Bacaan Injil hari ini mengisahkan tentang malam perjamuan terakhir. Para murid Yesus diingatkan untuk menyiapkan makan malam bersama. Ini merupakan malam di mana Yesus menunjukkan diri-Nya sebagai kepala keluarga mereka. Seorang kepala keluarga yang berterus terang tentang penderitaan dan kemalangan yang dialami-Nya. Seorang pengkihanat sedang ada bersama-sama dengan mereka. Transaksi jual beli dengan para imam kepala sudah terjadi. Itu sebabnya Tuhan Yesus berterus terang kepada mereka: “Anak Manusia memang akan pergi sesuai dengan yang ada tertulis tentang Dia, akan tetapi celakalah orang yang olehnya Anak Manusia itu diserahkan. Adalah lebih baik bagi orang itu sekiranya ia tidak dilahirkan.” (Mt 26: 24). Yesus mengetahui bahwa kematian ada di hadapan-Nya dan semua ini adalah bukti bahwa kasih adalah segalanya. Ia rela menderita karena kasih. Ini menjadi sebuah sikap Yesus sebagai Hamba Yahwe yang menderita.
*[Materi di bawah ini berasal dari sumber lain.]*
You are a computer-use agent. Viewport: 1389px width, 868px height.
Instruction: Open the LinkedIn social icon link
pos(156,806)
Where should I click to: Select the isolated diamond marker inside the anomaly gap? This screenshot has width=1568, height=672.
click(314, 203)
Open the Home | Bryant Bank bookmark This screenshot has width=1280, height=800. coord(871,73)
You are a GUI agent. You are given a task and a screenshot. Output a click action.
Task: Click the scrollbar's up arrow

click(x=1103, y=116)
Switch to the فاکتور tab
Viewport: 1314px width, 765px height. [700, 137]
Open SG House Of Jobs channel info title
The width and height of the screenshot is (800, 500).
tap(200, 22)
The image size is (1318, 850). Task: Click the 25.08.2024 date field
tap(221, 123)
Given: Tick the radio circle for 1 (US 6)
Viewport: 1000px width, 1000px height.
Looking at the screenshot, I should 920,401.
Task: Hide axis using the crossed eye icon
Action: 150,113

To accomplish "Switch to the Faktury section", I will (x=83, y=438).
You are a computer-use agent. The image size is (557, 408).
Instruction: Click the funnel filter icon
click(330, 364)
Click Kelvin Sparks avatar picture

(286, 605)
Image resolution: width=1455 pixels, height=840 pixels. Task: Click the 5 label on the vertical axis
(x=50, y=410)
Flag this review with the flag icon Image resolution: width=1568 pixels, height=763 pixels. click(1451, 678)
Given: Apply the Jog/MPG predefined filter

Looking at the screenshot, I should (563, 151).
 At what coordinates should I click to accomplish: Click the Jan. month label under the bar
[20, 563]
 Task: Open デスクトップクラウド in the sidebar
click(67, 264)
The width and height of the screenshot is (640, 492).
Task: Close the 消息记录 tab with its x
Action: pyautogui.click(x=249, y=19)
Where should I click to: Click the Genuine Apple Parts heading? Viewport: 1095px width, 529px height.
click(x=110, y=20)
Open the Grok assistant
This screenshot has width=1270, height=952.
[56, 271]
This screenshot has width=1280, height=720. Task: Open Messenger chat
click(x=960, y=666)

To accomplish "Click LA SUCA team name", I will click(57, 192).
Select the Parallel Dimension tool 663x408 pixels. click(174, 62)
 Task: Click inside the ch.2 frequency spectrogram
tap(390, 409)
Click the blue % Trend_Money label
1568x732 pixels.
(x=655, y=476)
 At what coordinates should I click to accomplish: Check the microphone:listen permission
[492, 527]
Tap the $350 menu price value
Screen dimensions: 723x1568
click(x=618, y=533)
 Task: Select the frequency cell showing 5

Dalam Bacaan Pertama, kita mendapat gambaran tentang Hamba Yahwe yang menderita. Ia sudah dibekali oleh Tuhan sebagai hamba yang mempunyai lidah untuk berbicara dan memberi semangat kepada orang-orang lain yang letih dan lesu. Tuhan memberikan kepada sang hamba telinga supaya ia mendengar sebagai murid. Ia tidak memberontak, tidak berpaling ke belakang. Ia bersaksi sebagai hamba yang menderita: “Aku memberi punggungku kepada orang-orang yang memukul aku, dan pipiku kepada orang-orang yang mencabut janggutku. Aku tidak menyembunyikan mukaku ketika aku dinodai dan diludahi.” (Yes 50:6). Meskipun menderita namun ia tetaplah hamba yang setia karena ia tetap mengandalkan Tuhan sebagai satu-satunya penolong baginya.

Pada hari ini kita merenungkan penderitaan Yesus Kristus. Ia adalah Anak Allah yang siap menderita meskipun tidak bersalah. Bagi Yesus, kehendak Allah Bapa di surga adalah segalanya. Ia taat kepada Bapa karena kasih. Ia mengasihi Bapa dan mengasihi orang berdosa. Dia tidak mengeluh tetapi menunjukkan diri-Nya sebagai hamba yang menderita, yang selalu bersatu dengan Tuhan. Penderitaan Kristus semata-mata karena kasih. Bagaimana dengan kita? Apakah kita juga memiliki kasih seperti kasih Yesus Kristus?